[Dataset items]
◇ ◇ ◇
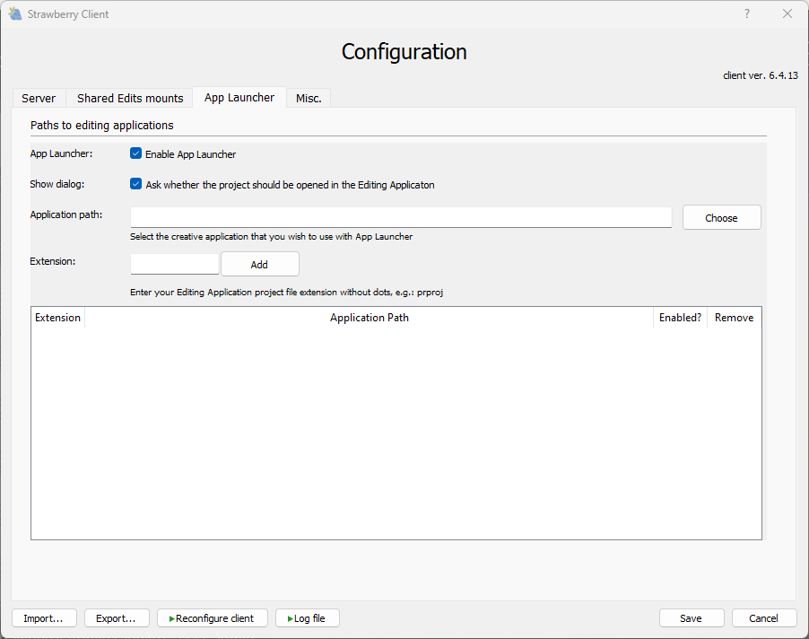Uncheck the Ask whether project should open option

tap(136, 184)
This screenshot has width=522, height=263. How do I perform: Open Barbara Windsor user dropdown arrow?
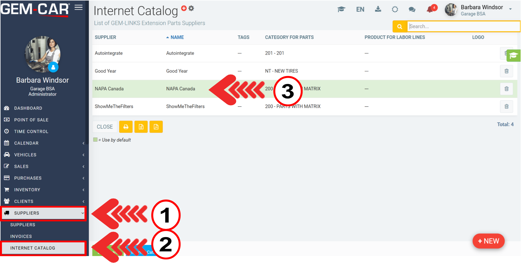(x=510, y=9)
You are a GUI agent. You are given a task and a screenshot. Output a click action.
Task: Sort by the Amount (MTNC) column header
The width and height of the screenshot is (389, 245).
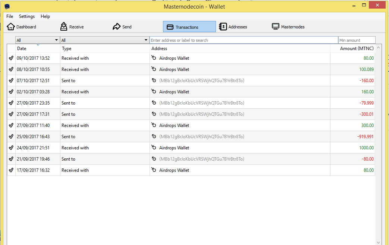pos(357,49)
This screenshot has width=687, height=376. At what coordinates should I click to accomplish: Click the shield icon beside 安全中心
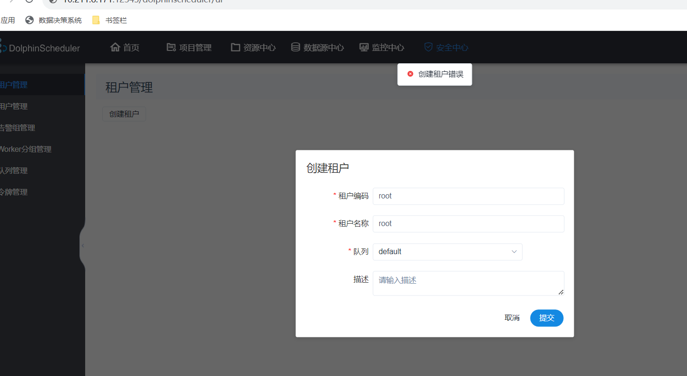coord(428,47)
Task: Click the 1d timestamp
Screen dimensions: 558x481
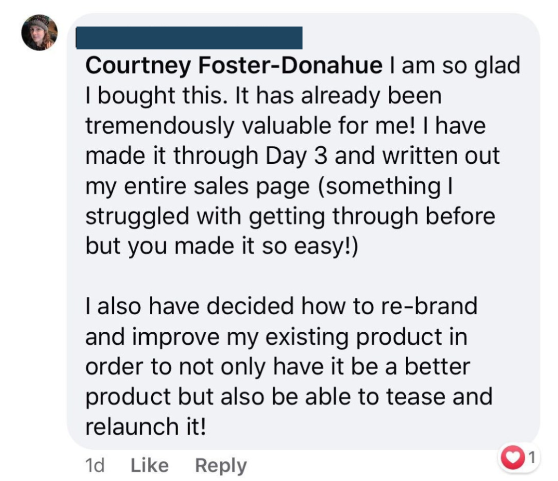Action: pyautogui.click(x=95, y=465)
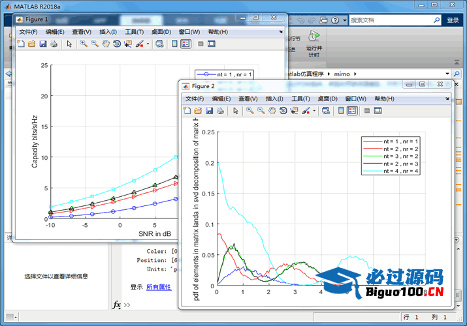Toggle the Insert Legend button in Figure 2
The width and height of the screenshot is (467, 326).
tap(352, 111)
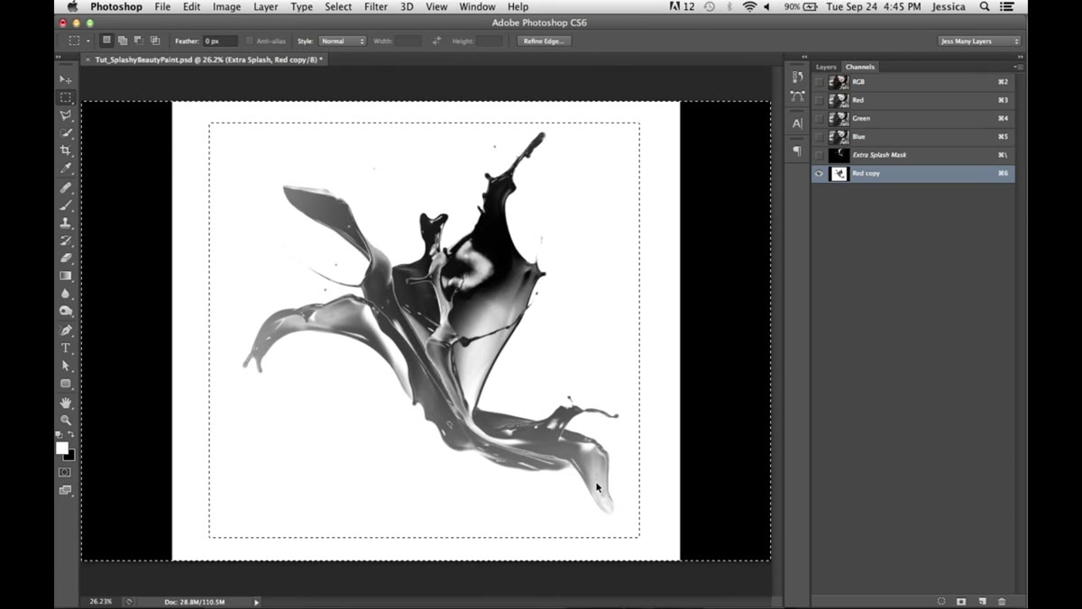Screen dimensions: 1082x609
Task: Select the Brush tool
Action: click(66, 205)
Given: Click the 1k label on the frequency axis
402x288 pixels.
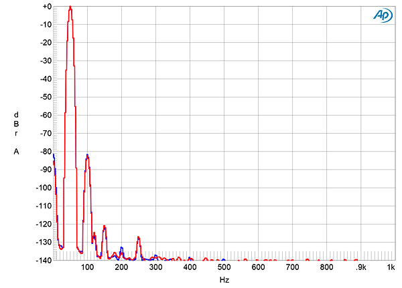Looking at the screenshot, I should coord(391,267).
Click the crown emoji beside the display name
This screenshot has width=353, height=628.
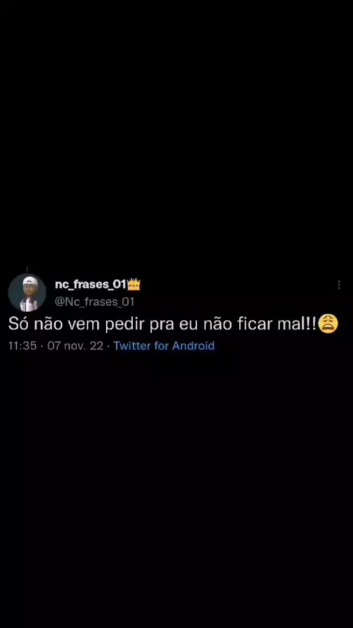(x=134, y=285)
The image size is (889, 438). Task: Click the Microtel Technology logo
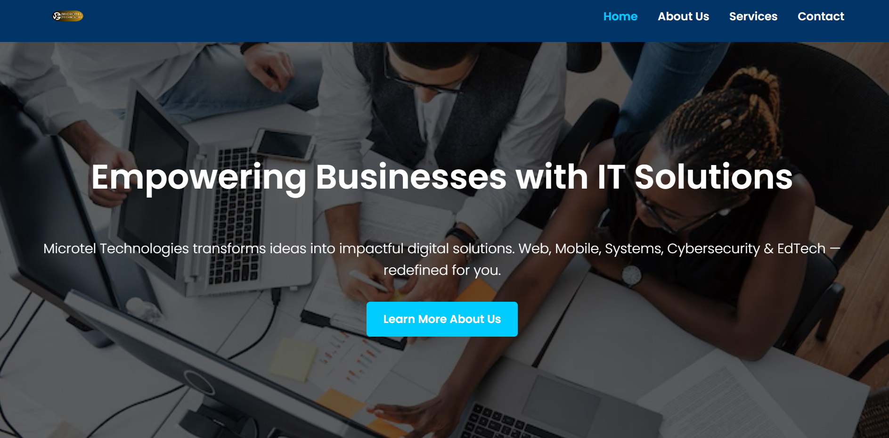[x=67, y=16]
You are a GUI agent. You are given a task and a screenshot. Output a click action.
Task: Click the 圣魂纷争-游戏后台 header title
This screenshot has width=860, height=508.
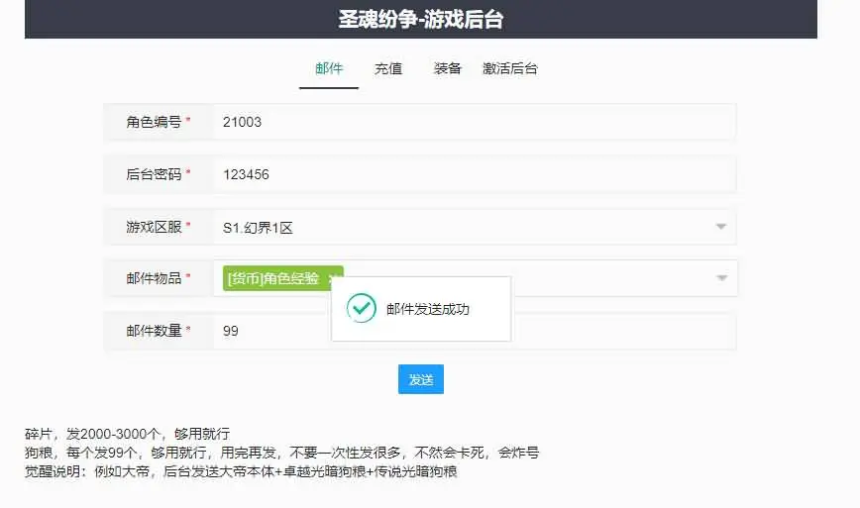(x=421, y=19)
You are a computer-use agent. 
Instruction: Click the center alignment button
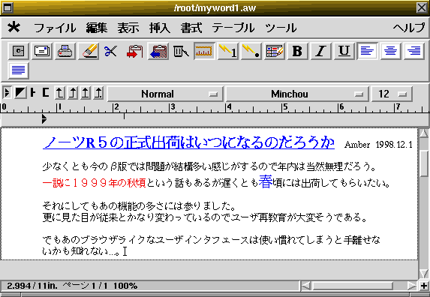point(390,51)
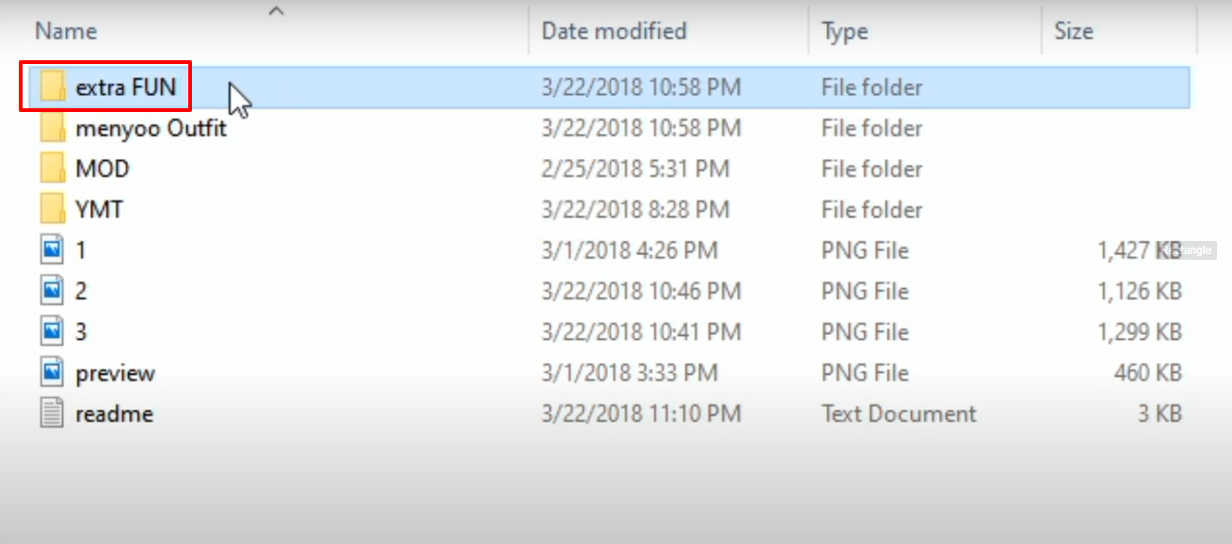Click the preview file name
The height and width of the screenshot is (544, 1232).
115,373
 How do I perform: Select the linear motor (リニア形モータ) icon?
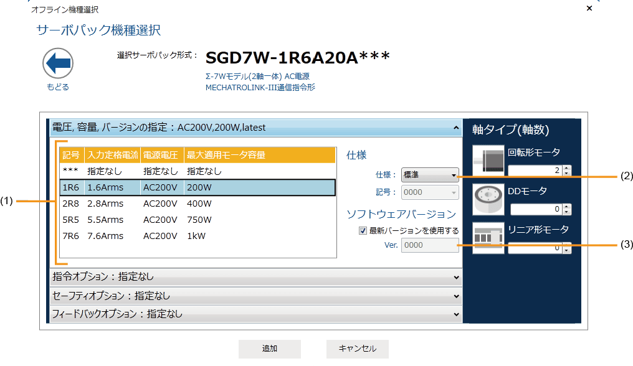(488, 238)
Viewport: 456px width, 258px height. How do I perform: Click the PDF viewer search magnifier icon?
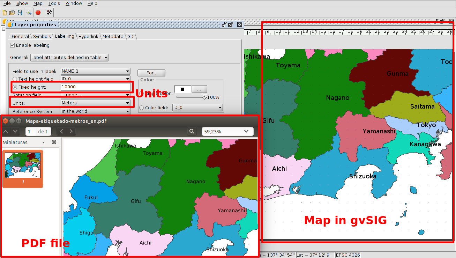192,131
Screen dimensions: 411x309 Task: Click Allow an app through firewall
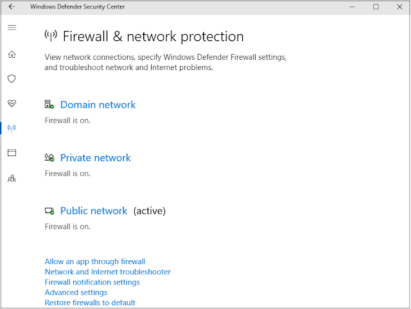pyautogui.click(x=95, y=261)
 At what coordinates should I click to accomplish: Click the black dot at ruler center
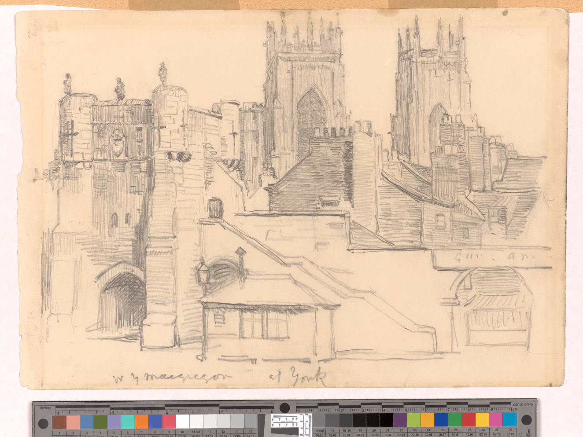click(285, 408)
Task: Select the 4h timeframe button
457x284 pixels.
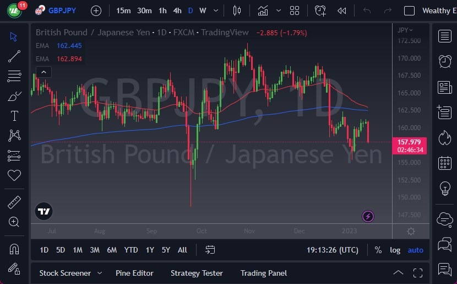Action: click(x=177, y=10)
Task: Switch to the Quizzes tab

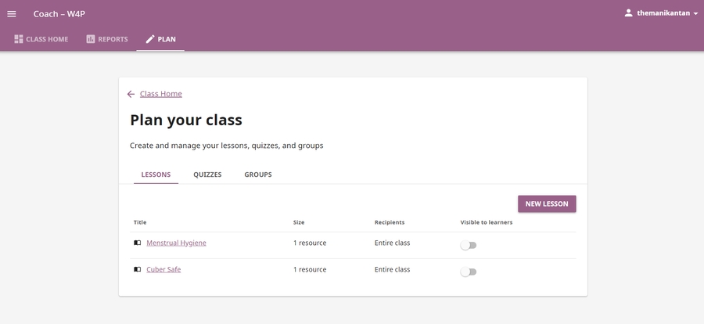Action: click(207, 175)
◇ ◇ ◇
The problem: Would you print, exactly as they appear, the lines from the line with "How do I perform: Select" through the end of the entries above, leaving out the pictures?

Result below:
 How do I perform: Select the linear motor (リニア形モータ) icon?
(488, 238)
Viewport: 456px width, 258px height. How do I perform: Click the PDF viewer search magnifier icon?
192,131
Screen dimensions: 411x309 Task: Click Allow an app through firewall
pyautogui.click(x=95, y=261)
 At what coordinates should I click to accomplish: Click the black dot at ruler center
click(285, 408)
Task: Select the 4h timeframe button
457x284 pixels.
Action: click(x=177, y=10)
Task: Switch to the Quizzes tab

Action: click(207, 175)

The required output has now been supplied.